─── Bloc de texte ───

L’assemblée générale de la Fédération des enfants déracinés des départements et territoires d’outre-mer (FEDD) tient son assemblée générale ce samedi 19 août, à Saint-Herblain, un lieu symbolique. Comme de nombreux départements français, entre 1960 et 1980, la Loire-Atlantique a accueilli des enfants réunionnais arrachés à leurs familles, sans leurs consentements. Ils réclament aujourd’hui une indemnisation.

Soixante-dix “enfants dits de la Creuse” se sont retrouvés à Saint-Herblain en Loire-Atlantique pour l’assemblée générale de leur fédération. Ils espèrent des réparations pour le préjudice moral subi il y a 60 ans. • © France 3 Pays de la Loire- Boris Vioche

Il y a 60 ans, ils ont perdu leur identité, leurs racines, leurs familles.

Sur l’île de la Réunion, entre 1963 et 1982, plus de deux-mille enfants et adolescents ont été enlevés à leur famille par l’administration. Envoyés de force dans des départements ruraux de métropole.

Un traumatisme

Une page d’histoire douloureuse, difficile à tourner.

Un traumatisme pour ceux qui ont survécu, comme Daisy Jamain, installée à Saint-Herblain, en Loire-Atlantique. 

Il y a deux ans, après 55 ans de séparation, Daisy a retrouvé sa soeur qui vivait elle en Martinique. Ce samedi 19 août elle a choisi de témoigner. Des années après, la blessure est toujours là.

“C’était difficile. Déjà le dépaysement, le manque de soleil. On est arrivés un 19 septembre 1968 avec ma petite soeur. Il faisait gris, il faisait froid. Quand j’ai vu l’avion décoller, j’ai compris que c’était fini, que je n’allais plus revoir mon île. C’était très dur”, se souvient Daisy.

Outre le climat, c’est aussi le racisme et la violence des mots qui la hantent encore.

Je n’ai pas eu un bon accueil. Quand je suis arrivée, une fille m’a dit : “espèce de sale négresse, retourne dans ton pays de sauvages”. Après ça a continué. Du racisme à bloc. On me disait : “Tiens voilà Blanche-Neige, tiens voilà la Noireaude”. Daisy Jamain

Enfant de la Creuse placée au foyer de St Étienne-de-Montluc de 1968 à 1973

Parmi les autres terribles souvenirs, cette sortie à la piscine du lac de Savenay organisée à l’époque par les religieuses du foyer, qui les encadraient. “Quand je rentre dans la piscine, j’étais à peine dans l’eau qu’un jeune homme de 16-17 ans traverse le bassin à la nage et vient me dire : ” Sors de la piscine tu vas noircir l’eau”.

Près de 70 de ces ex-enfants, réunis au sein de la Fédération des enfants déracinés des départements et territoires d’outre-mer, (FEDD), se retrouvent cet été en Loire-Atlantique, l’une des terres d’accueil de ces enfants.

Retour aux sources

Premier lieu de rassemblement, l’ancien foyer de Daisy et de sa soeur Anne-Marie, à Saint-Etienne-de-Montluc à 40 minutes au nord ouest de Nantes. Le foyer des Buissonnets.

───

Défi 1: Recopiez le passage de l'article qui va de « Sur l’île de » à « est toujours là. ».
Défi 2: D'après l'article, pourquoi Saint-Herblain est-il un lieu symbolique pour l'assemblée générale de la FEDD ?
Les enregistrements forment un matériau distinct de l'article.

─── Enregistrements ───

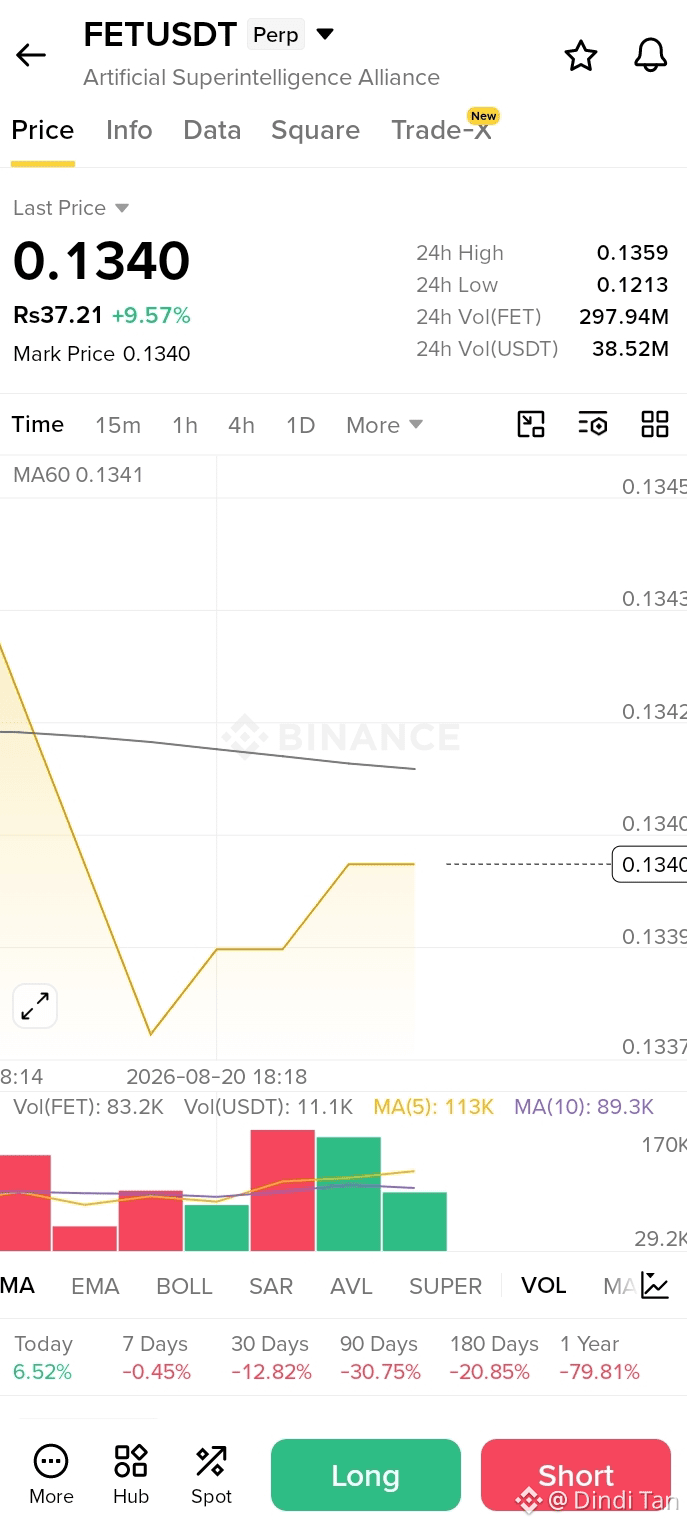Viewport: 687px width, 1526px height.
Task: Tap the green Long button
Action: click(x=366, y=1475)
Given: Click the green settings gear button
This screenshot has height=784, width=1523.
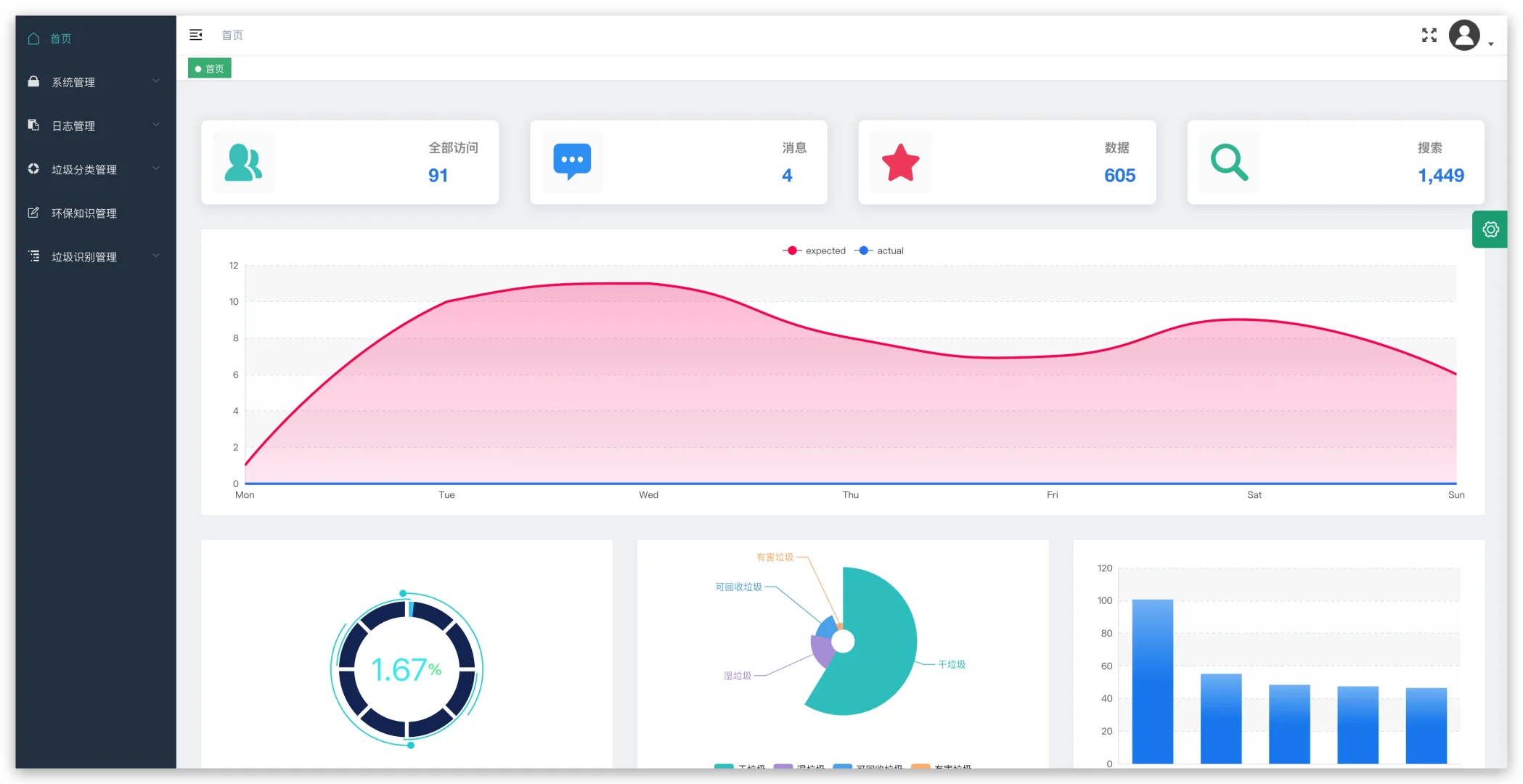Looking at the screenshot, I should point(1490,229).
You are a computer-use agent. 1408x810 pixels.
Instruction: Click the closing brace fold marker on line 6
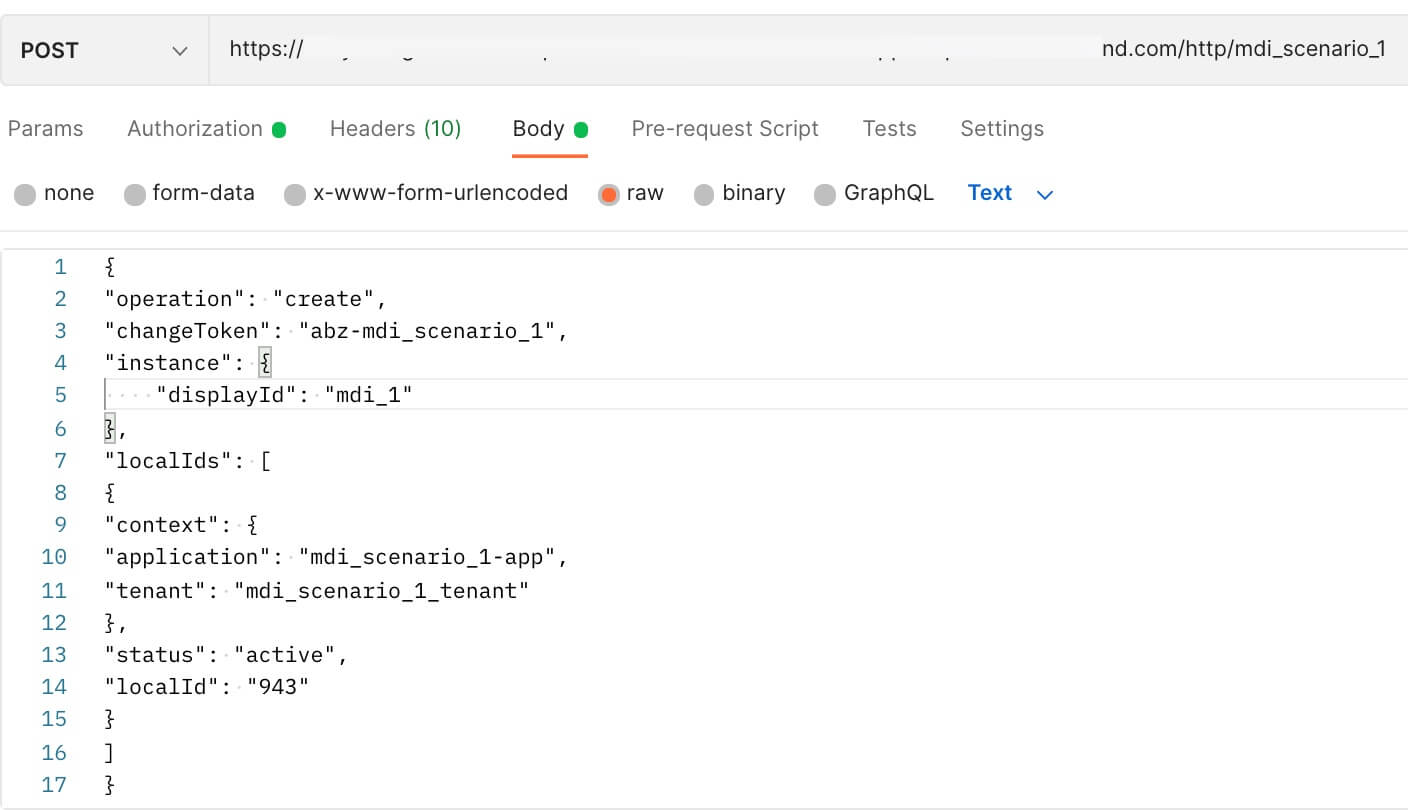tap(108, 428)
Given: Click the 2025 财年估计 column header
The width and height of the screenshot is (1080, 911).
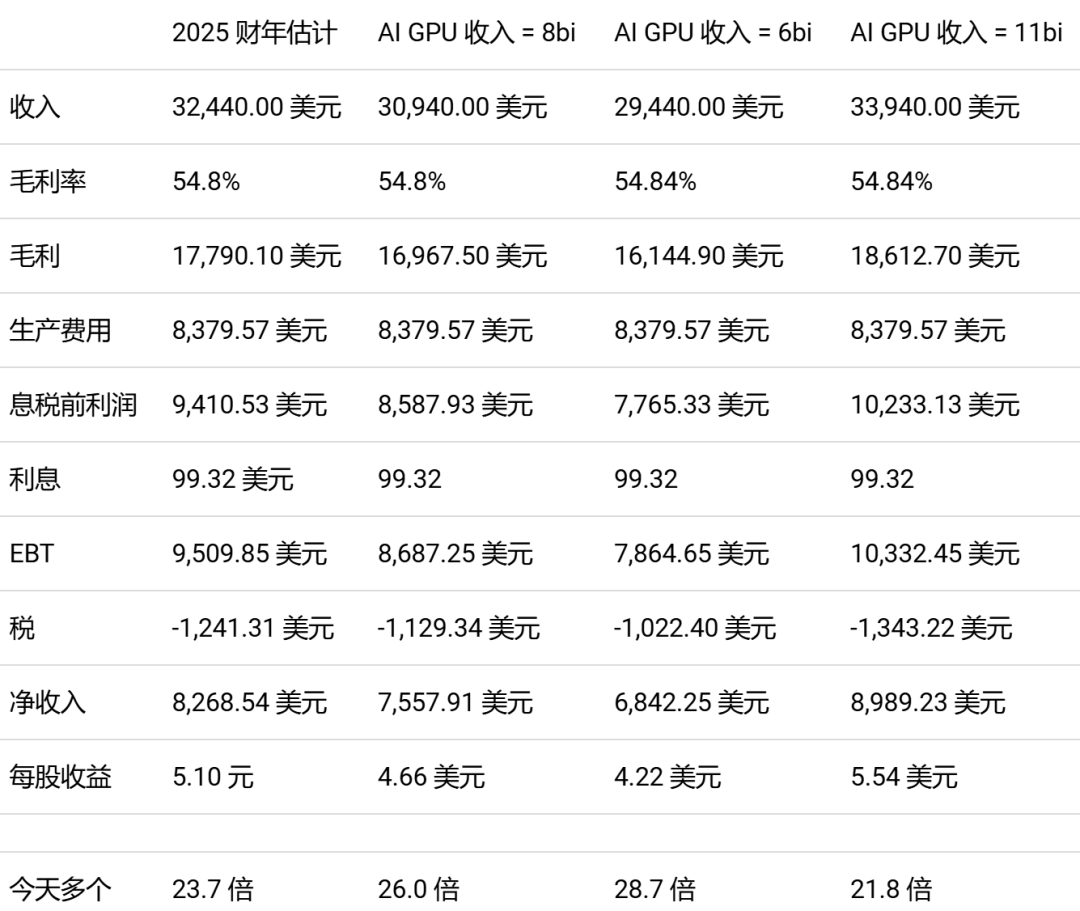Looking at the screenshot, I should 254,32.
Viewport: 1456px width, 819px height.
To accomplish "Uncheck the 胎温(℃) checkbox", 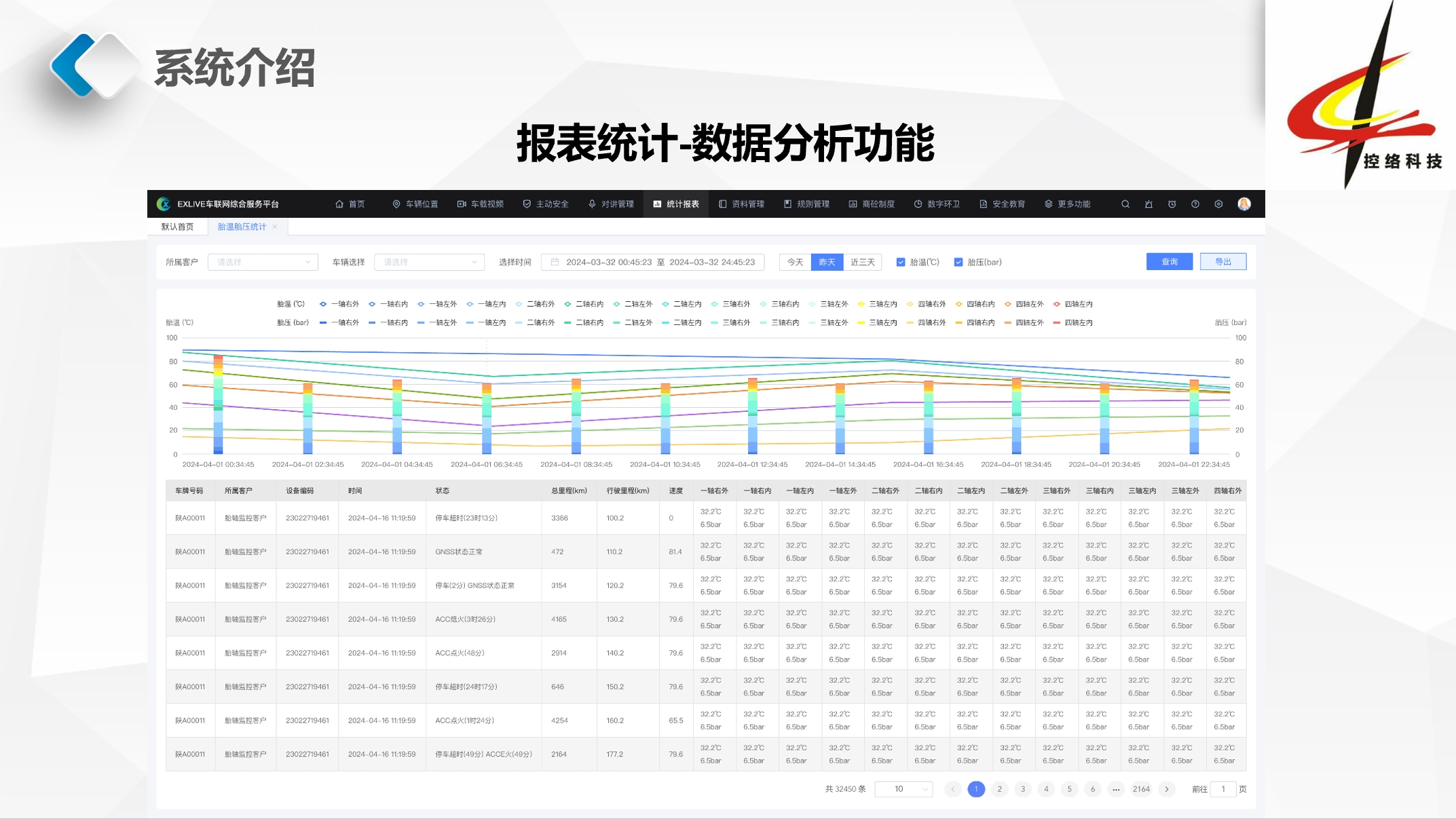I will pyautogui.click(x=901, y=262).
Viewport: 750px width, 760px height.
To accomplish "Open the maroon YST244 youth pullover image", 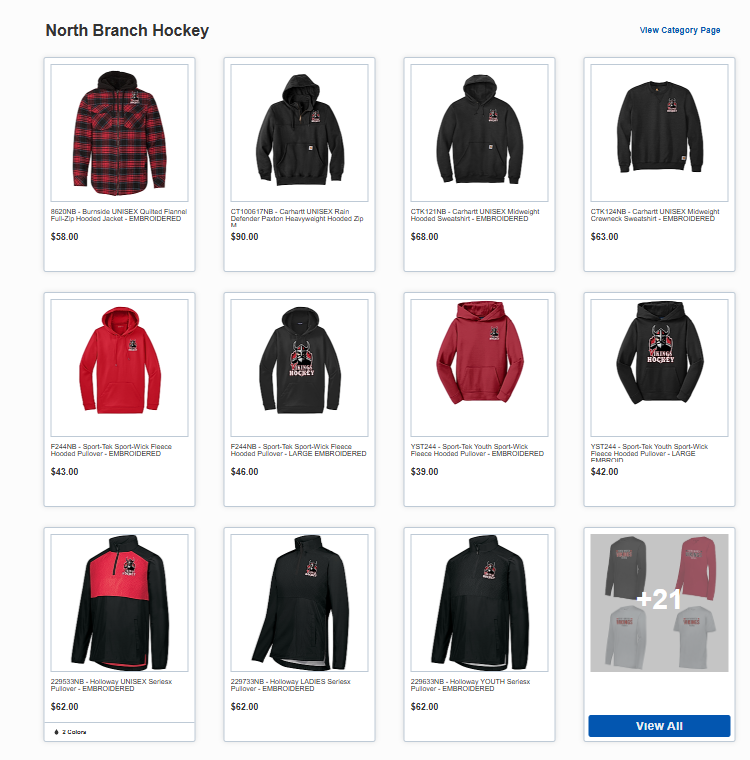I will [x=479, y=368].
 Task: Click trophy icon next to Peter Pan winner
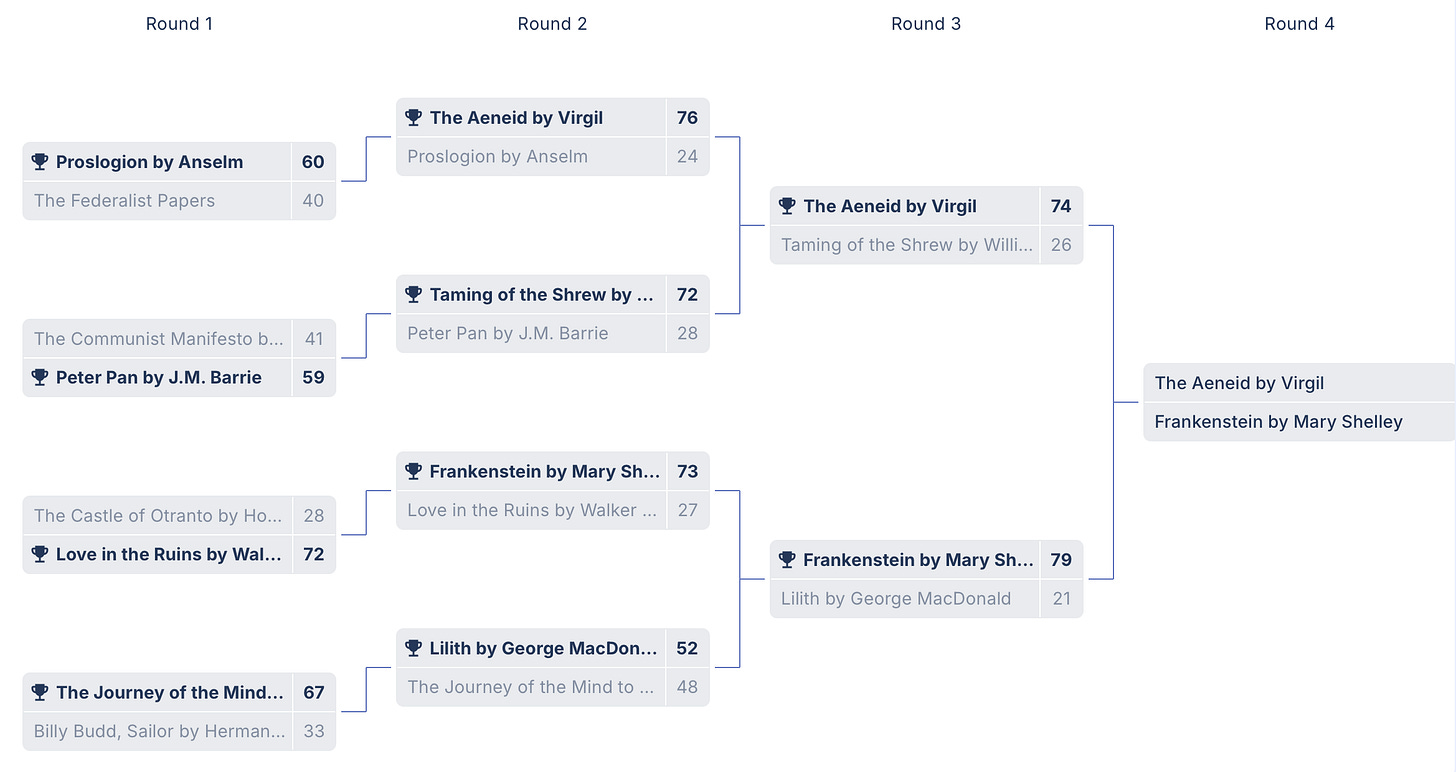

───

Réponse 1:
Sur l’île de la Réunion, entre 1963 et 1982, plus de deux-mille enfants et adolescents ont été enlevés à leur famille par l’administration. Envoyés de force dans des départements ruraux de métropole.

Un traumatisme

Une page d’histoire douloureuse, difficile à tourner.

Un traumatisme pour ceux qui ont survécu, comme Daisy Jamain, installée à Saint-Herblain, en Loire-Atlantique. 

Il y a deux ans, après 55 ans de séparation, Daisy a retrouvé sa soeur qui vivait elle en Martinique. Ce samedi 19 août elle a choisi de témoigner. Des années après, la blessure est toujours là.

Réponse 2: Saint-Herblain se trouve en Loire-Atlantique. Comme de nombreux départements français, ce département a accueilli entre 1960 et 1980 des enfants réunionnais arrachés à leurs familles sans leur consentement.